NZ Detectives by John Lockyer

NZ Detectives by John Lockyer

Author:John Lockyer
Language: eng
Format: epub
ISBN: 9781742287645
Publisher: Penguin Random House New Zealand
Published: 2010-11-19T00:00:00+00:00


CHAPTER FIFTEEN

Overseas Assignment

At the end of her primary school years, Cushla Watson was asked to complete a leaver’s form. There was a section titled: What do you want to be when you grow up? Cushla wrote ‘policewoman’. She has no idea why.

After secondary school, she went into the Air Force. Three years later, an Air Force colleague told Cushla she wanted to join the police. Cushla remembered her early ambition and went along to the recruitment office, too. That year, there were six other women in the same intake as Cushla. The following year the police recruit course accepted 20 women.

Cushla Watson was in the police for 20 years. For a time, she was the only serving female detective in Wellington.

I was introduced to the CIB very early in my career. I was working in Tauranga. A small station; the only policewoman. I’d taken over from another policewoman, so I pretty much continued her role which was youth aid work and talking to students and other groups about the police. But every now and then I was asked to join a detective when he was interviewing a woman. So I knew a bit about the work.
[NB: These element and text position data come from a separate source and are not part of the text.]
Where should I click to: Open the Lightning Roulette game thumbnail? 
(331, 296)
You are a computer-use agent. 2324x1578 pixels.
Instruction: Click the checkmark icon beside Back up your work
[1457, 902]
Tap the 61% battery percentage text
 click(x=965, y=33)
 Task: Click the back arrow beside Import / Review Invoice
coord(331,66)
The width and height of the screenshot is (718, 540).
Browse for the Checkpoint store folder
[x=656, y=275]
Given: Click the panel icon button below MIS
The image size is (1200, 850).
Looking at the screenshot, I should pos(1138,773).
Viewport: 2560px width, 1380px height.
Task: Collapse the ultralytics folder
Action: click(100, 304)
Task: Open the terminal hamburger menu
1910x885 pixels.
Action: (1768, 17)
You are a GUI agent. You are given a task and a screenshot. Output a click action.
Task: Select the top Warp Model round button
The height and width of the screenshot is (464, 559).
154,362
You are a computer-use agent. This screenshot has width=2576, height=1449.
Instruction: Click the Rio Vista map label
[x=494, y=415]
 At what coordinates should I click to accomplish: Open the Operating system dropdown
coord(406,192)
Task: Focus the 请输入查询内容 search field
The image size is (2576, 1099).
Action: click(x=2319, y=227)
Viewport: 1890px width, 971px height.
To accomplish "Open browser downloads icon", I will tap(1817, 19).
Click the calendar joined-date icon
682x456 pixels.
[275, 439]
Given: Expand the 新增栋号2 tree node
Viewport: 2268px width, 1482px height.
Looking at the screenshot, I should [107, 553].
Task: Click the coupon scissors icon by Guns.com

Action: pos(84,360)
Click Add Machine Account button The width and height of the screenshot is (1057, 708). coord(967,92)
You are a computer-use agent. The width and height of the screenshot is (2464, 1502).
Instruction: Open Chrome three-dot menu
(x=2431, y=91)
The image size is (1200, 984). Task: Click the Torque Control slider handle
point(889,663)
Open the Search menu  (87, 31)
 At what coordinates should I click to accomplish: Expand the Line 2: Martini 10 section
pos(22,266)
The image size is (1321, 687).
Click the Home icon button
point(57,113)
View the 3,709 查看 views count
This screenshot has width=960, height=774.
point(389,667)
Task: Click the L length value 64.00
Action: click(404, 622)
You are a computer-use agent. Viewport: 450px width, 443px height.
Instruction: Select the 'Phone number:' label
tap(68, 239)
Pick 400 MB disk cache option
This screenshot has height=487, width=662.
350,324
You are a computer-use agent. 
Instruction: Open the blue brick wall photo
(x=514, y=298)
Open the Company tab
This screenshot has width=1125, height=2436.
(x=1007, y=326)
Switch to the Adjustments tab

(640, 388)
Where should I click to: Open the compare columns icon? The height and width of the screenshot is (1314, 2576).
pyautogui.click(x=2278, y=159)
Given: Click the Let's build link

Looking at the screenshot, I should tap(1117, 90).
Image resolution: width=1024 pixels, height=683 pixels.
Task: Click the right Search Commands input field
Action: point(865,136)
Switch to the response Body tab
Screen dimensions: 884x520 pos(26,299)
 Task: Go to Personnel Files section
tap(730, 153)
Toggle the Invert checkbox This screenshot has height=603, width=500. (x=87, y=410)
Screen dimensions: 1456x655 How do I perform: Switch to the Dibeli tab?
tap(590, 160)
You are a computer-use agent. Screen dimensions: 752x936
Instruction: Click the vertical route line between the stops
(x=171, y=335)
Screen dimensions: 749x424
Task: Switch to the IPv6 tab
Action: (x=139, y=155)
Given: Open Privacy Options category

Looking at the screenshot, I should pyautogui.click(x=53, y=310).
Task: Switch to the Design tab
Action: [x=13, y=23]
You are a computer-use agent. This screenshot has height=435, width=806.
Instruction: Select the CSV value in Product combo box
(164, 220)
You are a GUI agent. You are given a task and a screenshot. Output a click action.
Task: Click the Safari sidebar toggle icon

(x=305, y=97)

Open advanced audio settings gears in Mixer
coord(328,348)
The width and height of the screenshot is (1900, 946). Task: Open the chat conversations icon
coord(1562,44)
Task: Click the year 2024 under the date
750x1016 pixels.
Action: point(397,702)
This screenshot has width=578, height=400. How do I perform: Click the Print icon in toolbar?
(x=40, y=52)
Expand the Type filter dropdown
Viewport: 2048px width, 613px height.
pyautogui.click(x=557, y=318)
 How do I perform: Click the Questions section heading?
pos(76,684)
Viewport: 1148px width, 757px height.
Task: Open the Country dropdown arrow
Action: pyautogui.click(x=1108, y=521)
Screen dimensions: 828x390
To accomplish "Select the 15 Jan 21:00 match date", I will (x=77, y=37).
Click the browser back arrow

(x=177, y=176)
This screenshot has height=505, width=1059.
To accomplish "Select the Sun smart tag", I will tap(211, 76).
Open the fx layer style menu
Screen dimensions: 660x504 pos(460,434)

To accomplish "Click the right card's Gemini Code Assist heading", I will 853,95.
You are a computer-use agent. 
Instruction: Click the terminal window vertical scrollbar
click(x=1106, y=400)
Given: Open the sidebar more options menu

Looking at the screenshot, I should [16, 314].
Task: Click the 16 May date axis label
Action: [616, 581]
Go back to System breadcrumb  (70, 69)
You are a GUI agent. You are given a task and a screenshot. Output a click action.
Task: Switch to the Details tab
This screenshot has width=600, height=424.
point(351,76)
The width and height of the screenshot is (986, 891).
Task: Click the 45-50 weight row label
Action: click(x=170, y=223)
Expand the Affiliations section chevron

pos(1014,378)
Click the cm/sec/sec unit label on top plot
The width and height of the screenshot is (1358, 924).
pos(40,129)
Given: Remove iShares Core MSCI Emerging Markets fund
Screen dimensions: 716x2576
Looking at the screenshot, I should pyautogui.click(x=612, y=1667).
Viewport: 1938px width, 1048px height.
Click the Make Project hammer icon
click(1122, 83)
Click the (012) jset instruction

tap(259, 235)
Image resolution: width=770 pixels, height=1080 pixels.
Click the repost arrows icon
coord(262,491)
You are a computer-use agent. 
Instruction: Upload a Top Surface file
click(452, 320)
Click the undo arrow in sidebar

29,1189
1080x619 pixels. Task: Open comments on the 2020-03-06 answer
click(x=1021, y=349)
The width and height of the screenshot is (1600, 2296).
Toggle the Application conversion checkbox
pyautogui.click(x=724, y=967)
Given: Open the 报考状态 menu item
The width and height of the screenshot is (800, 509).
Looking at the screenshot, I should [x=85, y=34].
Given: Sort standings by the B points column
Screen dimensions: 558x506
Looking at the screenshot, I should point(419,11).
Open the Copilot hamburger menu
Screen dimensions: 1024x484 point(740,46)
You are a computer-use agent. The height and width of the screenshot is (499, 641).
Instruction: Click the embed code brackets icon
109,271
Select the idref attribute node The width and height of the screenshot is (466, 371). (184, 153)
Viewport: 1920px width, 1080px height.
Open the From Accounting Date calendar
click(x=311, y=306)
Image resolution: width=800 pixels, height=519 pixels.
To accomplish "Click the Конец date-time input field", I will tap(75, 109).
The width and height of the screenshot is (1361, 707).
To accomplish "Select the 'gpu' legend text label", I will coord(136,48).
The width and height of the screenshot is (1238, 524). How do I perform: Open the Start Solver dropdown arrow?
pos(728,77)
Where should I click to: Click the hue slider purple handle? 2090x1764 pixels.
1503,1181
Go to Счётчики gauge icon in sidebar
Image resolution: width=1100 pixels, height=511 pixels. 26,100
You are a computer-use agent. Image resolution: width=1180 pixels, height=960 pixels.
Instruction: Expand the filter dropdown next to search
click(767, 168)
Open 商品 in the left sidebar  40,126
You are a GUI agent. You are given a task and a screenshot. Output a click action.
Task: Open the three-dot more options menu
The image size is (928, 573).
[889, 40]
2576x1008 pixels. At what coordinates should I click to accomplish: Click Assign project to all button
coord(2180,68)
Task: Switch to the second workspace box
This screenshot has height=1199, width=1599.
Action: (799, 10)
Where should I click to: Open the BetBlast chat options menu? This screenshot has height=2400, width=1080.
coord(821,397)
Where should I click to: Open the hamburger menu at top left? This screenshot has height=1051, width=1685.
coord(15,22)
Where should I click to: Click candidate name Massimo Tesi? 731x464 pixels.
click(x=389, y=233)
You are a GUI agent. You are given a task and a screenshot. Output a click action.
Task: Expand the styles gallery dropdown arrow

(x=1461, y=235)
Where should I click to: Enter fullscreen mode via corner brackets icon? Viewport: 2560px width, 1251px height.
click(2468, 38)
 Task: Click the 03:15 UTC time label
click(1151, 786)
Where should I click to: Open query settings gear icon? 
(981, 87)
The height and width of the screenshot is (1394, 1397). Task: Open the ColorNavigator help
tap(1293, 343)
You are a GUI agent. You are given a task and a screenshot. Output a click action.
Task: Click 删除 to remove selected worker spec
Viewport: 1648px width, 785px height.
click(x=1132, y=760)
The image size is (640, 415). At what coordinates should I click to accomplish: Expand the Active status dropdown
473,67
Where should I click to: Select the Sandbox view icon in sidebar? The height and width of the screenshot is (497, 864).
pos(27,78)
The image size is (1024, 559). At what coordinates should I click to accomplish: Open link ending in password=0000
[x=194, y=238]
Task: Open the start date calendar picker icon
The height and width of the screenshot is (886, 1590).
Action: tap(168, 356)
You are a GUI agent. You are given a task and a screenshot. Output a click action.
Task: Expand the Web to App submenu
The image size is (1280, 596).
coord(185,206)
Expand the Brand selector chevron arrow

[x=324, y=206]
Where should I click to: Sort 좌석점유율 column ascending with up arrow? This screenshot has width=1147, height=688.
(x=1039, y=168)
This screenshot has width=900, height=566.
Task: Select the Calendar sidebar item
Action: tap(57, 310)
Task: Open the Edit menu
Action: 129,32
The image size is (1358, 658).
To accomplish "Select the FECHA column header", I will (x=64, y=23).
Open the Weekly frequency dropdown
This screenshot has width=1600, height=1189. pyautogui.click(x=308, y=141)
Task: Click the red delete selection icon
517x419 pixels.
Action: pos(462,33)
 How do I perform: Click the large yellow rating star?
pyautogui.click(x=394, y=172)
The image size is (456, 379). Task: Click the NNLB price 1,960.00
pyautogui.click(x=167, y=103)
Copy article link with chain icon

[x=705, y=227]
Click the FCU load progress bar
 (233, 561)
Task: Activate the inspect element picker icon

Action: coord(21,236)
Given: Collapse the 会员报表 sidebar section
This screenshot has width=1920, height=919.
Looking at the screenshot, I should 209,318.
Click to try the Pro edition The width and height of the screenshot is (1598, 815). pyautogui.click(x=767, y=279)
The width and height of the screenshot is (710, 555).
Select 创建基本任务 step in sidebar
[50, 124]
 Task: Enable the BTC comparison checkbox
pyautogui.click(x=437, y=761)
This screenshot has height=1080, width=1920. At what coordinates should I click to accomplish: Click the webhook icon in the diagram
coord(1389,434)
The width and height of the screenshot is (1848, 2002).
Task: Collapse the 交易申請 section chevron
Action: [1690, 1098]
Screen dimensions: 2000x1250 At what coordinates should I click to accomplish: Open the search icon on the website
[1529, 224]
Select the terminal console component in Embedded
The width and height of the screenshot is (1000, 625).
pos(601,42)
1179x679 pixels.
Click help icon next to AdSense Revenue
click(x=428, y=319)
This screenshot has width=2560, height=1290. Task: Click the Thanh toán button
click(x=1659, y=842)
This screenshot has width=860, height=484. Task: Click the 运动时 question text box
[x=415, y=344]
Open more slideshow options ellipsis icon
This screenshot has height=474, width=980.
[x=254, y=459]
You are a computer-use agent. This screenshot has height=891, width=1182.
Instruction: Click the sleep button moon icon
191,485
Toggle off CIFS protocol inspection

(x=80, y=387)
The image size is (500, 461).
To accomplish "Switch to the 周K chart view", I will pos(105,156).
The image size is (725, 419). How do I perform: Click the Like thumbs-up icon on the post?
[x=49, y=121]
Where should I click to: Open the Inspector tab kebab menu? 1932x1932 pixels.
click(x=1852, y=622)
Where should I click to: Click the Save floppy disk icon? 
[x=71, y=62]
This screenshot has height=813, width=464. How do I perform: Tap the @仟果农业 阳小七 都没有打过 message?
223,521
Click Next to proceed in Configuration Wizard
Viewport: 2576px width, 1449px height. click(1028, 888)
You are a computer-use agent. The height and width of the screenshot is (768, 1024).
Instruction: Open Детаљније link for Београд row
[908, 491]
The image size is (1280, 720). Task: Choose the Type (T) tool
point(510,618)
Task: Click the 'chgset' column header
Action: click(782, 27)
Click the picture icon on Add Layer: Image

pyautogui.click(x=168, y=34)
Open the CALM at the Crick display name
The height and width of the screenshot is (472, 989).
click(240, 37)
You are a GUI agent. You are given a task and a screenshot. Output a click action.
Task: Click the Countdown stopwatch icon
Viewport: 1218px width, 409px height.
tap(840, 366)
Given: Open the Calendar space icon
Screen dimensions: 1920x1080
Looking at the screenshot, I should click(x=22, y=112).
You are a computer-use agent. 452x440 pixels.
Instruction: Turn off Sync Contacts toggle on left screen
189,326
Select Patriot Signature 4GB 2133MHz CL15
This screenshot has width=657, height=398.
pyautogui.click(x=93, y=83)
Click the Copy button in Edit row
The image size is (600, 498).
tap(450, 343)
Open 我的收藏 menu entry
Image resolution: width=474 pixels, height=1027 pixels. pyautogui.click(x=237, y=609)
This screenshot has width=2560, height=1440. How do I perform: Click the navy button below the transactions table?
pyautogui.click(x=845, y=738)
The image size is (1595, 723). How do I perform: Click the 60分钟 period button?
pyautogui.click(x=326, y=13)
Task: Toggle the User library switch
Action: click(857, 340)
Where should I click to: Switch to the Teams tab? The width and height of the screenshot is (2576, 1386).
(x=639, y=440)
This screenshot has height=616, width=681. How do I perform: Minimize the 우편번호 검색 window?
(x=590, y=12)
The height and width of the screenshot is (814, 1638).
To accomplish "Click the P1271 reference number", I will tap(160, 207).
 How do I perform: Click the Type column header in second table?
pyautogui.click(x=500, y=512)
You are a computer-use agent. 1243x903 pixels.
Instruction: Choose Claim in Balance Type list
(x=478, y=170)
Tauranga was a nice place, but a bit small. I wanted to experience the variety of work that happens in a large city. I couldn’t get a transfer to Auckland, so I took six months’ leave and went overseas. When I returned I was posted to Wellington. 1976. After six months of working mostly in the control room, Ted Lines asked me to help out with a CIB case.

A woman in Karori had complained about a man harassing her. Continually phoning her, making sexually explicit comments and pestering her to go out with him. Ted wanted to set him up.

The next time the man made contact, the woman arranged a meeting. On the day, in a wig and clothes the woman said she’d be wearing, I turned up at the meeting place – a known road in Karori. I wasn’t alone. I had one detective on a motorbike behind me and another along the street up ahead.

While I waited, I saw the guy drive past a couple of times, then he took the bait. He swung in close to the footpath and stopped. To make doubly sure it was the right person and not someone wanting directions, I asked him some specific questions. It was him. Then, instead of getting in the car I dropped some keys on the ground – the signal for the others to move in and arrest him.

He was an easy catch. I think the charge was offensive behaviour. And later that year I applied and was accepted for detective training.

I was the only woman on the course. And apart from Jean Dougall who was a detective inspector and the highest-ranked woman in the CIB, there were only one or two other working woman detectives. But that didn’t bother me. I just absorbed everything. We had fantastic, experienced lecturers and speakers from outside talking about stuff I couldn’t wait to be part of.